As a business owner, you are always thinking about how to grow and scale your company. You look at ways to finance new ventures, delegate responsibilities, and improve your leadership skills.
These are important ways to create freedom and build a healthy business. However, the biggest mistake we see when mentoring small business owners is that they take a bits and pieces approach to establishing systems and processes.
It’s natural to want to fix the urgency of the day. However, you may end up choosing a system where you spend a lot of time implementing without an optimal return on your investment.
Consider prioritizing the most important system to improve. For example, when I started working with one of my clients, they had already chosen a top-of-the-line customer relationship management system (CRM). It was a robust customer relationship management system that promised that they would get additional clients with the kind of automation that was built in. However, the system also required a significant amount of input. If all of the data points were inputted into the system, it had a significant amount of tracking and reporting that could be very useful to the business owner.
The challenge was that the company investing in this CRM didn’t have healthy financial systems in place to support the cost of this robust CRM system. They thought they could afford it and would grow into their new system.

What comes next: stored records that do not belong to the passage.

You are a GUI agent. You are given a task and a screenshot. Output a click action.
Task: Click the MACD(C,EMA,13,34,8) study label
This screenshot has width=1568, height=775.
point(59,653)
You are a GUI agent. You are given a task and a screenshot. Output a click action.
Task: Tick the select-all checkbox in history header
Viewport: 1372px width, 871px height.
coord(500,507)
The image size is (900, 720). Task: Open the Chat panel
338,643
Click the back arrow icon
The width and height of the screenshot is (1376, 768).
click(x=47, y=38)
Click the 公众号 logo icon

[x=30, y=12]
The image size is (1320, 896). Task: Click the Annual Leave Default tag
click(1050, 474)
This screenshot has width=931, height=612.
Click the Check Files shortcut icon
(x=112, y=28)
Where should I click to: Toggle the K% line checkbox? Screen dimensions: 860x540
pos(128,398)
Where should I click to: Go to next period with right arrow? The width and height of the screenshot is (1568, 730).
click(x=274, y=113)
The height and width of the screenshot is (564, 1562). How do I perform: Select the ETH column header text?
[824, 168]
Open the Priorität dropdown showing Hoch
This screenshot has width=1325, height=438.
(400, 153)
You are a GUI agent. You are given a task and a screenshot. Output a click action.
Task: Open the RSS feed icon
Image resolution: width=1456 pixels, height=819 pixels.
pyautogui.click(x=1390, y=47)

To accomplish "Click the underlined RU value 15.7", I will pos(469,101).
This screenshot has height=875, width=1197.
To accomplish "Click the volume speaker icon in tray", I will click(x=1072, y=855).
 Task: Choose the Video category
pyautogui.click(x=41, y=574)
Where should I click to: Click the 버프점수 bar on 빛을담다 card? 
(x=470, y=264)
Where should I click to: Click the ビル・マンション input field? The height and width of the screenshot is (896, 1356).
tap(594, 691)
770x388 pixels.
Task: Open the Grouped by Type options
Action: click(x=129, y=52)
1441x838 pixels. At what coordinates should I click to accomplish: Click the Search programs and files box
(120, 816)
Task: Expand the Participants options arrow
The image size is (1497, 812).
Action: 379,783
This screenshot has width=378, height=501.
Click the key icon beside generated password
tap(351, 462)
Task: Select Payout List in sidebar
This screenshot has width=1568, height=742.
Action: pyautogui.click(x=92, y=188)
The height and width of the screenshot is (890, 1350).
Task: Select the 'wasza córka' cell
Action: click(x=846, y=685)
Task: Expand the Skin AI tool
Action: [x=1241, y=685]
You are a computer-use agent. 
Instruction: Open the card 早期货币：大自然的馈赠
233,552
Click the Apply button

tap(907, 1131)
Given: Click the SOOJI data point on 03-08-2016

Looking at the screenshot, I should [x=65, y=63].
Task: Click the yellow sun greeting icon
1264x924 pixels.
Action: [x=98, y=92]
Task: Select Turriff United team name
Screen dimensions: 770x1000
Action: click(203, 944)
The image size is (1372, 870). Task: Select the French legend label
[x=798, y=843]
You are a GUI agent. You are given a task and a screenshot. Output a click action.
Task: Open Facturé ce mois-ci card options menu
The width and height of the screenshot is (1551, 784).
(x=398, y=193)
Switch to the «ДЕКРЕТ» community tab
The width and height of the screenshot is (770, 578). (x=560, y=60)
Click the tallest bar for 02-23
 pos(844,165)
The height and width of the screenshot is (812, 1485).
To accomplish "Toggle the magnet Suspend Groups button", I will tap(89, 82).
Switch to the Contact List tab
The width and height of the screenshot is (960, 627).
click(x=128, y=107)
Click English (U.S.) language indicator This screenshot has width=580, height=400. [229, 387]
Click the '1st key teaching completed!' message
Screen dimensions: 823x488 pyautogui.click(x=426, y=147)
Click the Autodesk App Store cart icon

Unfortunately, the new system also required a significant amount of manpower. The manpower would have been more effectively spent getting their financial systems in check and generating leads with a less expensive but equally effective CRM with a built-in follow up system.
When selecting new systems that automate or systematize your business, there are many things to consider, like cost, ease of integration, features, and longevity to name a few. Start by prioritizing which is the most important system to improve. You want to make sure that the system you identified that needs to be improved is the system that needs to be improved first.